Donc étant donné qu’il s’agit d’une mitsva extrêmement importante, le Rav Ovadia Yossef Zatsal recommande beaucoup que chacun mette les deux types de tefilines.
Malgré tout, la coutume des Séfaradim est qu’un homme célibataire ne mette pas les tefilines de Rabénou Tam, sauf s’il est certain qu’il n’aura aucune pensée de femme lorsqu’il les portera.

Rabénou Ha-Ari, comme l’écrit le Ben Ich ‘Haï (Parachat Vayéra, alinéa 21), dévoile au nom d’Eliahou Hanavi que les deux sortes de tefilines sont cachères et nécessaires, car toutes deux correspondent à des réalités mystiques différentes, et afin de bien réaliser le tikoun de notre âme tous les matins, nous devons réciter le Chéma Israël avec les deux paires de tefilines, si possible en portant les deux paires en même temps (pour cela, il faut des tefilines de taille miniatures).

Si on décide de ne pas les mettre en même temps, c’est-à-dire qu’on mettra d’abord les tefilines de Rachi pour la prière puis ceux de Rabénou Tam après la prière, on récitera la prière sur ceux de Rachi mais pas sur ceux de Rabénou Tam. Rabénou Ha-Ari explique que ces derniers ont un niveau tellement haut dans la sainteté que la bénédiction qu’on devrait faire à leur sujet n’a plus lieu d’être.

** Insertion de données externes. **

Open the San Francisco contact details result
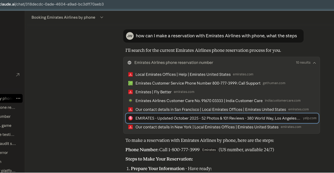Screen dimensions: 334x173 (211, 109)
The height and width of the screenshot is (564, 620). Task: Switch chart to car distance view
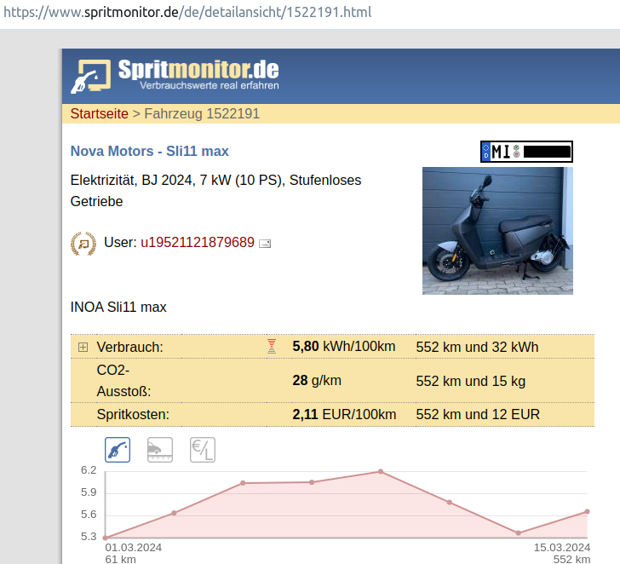[x=159, y=449]
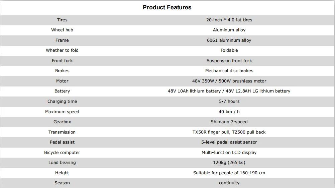The width and height of the screenshot is (335, 188).
Task: Select the Season row label
Action: coord(62,183)
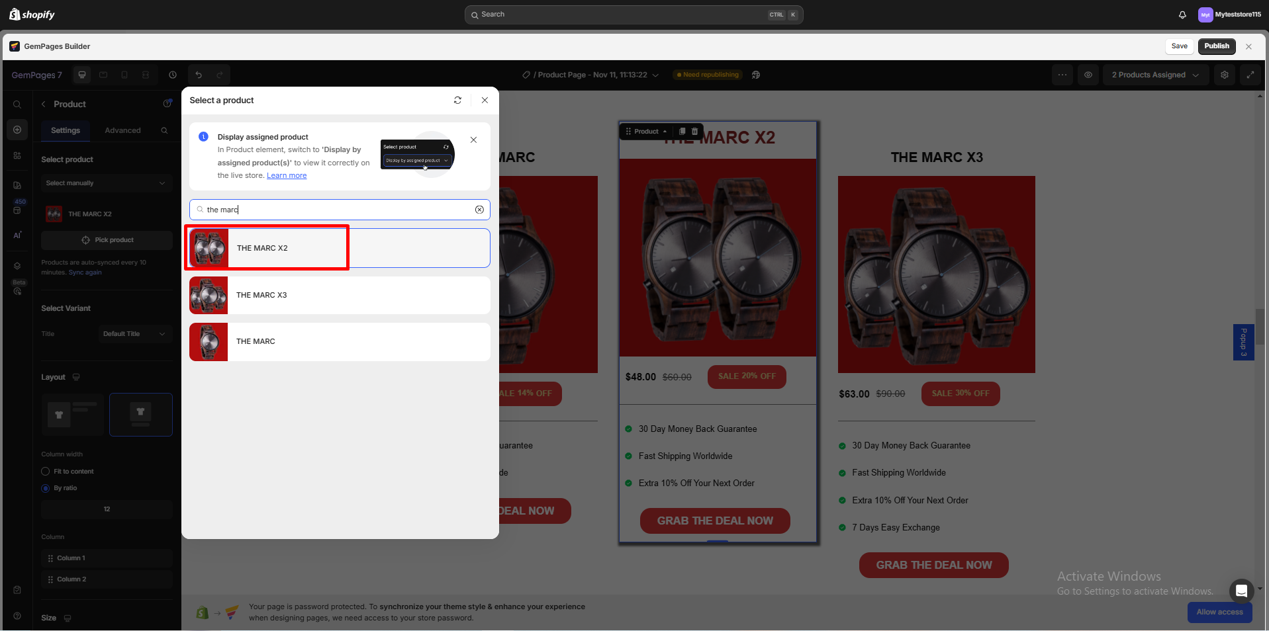1269x631 pixels.
Task: Switch to mobile device preview
Action: pos(124,75)
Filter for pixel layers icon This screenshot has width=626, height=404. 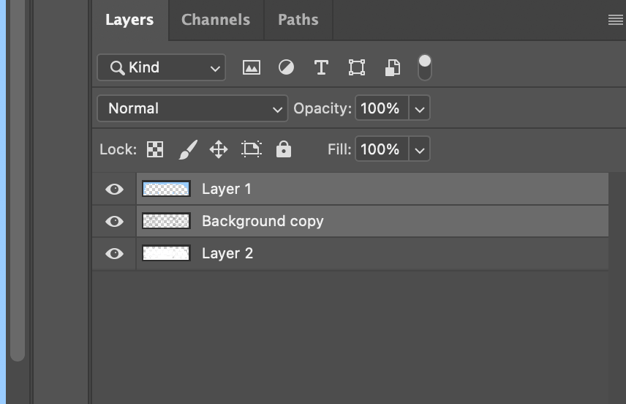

Le Rav Ovadia Yossef Zatsal, dans la référence susmentionnée, écrit qu’a priori, il aurait été préférable qu’on mette les deux types de tefilines en même temps.
Toutefois, étant donné que pour agir de la sorte il est nécessaire d’avoir des tefilines de taille réduite, que la partie de l’avant-bras ainsi que celle des cheveux au-dessus du front doivent être suffisamment grandes (8 centimètres minimum) pour qu’on puisse les mettre en même temps (ce n’est souvent pas le cas), qu’il est dur de trouver des tefilines miniatures cachères sur le marché, et comme les hommes ne savent pas toujours les mettre comme il se doit (et qu’ils risquent par cela de ne pas s’acquitter de la mitsva des tefilines), le Rav recommande donc qu’il est préférable de mettre d’abord les tefilines de Rachi pour la prière, puis ceux de Rabénou Tam après la ‘Hazara (ou à défaut après la fin complète de la prière) en répétant les Parachiot Chéma Israël et Véhaya Im Chamoa.

Rav Ben Tsion

Par contre, le Rav Ben Tsion Aba Chaoul Zatsal recommande de mettre les deux tefilines en même temps comme le préconise Rabénou Ha-Ari.

Comme l’écrit le Choul’han Aroukh (chapitre 34 alinéa 2), lorsqu’on met les deux paires de tefilines (en même temps ou séparément), on pensera être acquitté selon toutes les manières possibles, c’est-à-dire qu’on dira la chose suivante :

« Je pense être acquitté par les tefilines de Rachi si ce sont les vrais tefilines d’après la vérité, et dans ce cas, ceux de Rabénou Tam seront considérés comme des lanières de cuir.
Ou bien je pense être acquitté par les tefilines de Rabénou Tam si ce sont les vrais tefilines  d’après la Halakha, et dans ce cas, ceux de Rachi seront considérés comme des lanières de cuir.
Ou bien si les deux sont vrais et qu’il faut les mettre en même temps, je pense m’acquitter des deux en même temps ».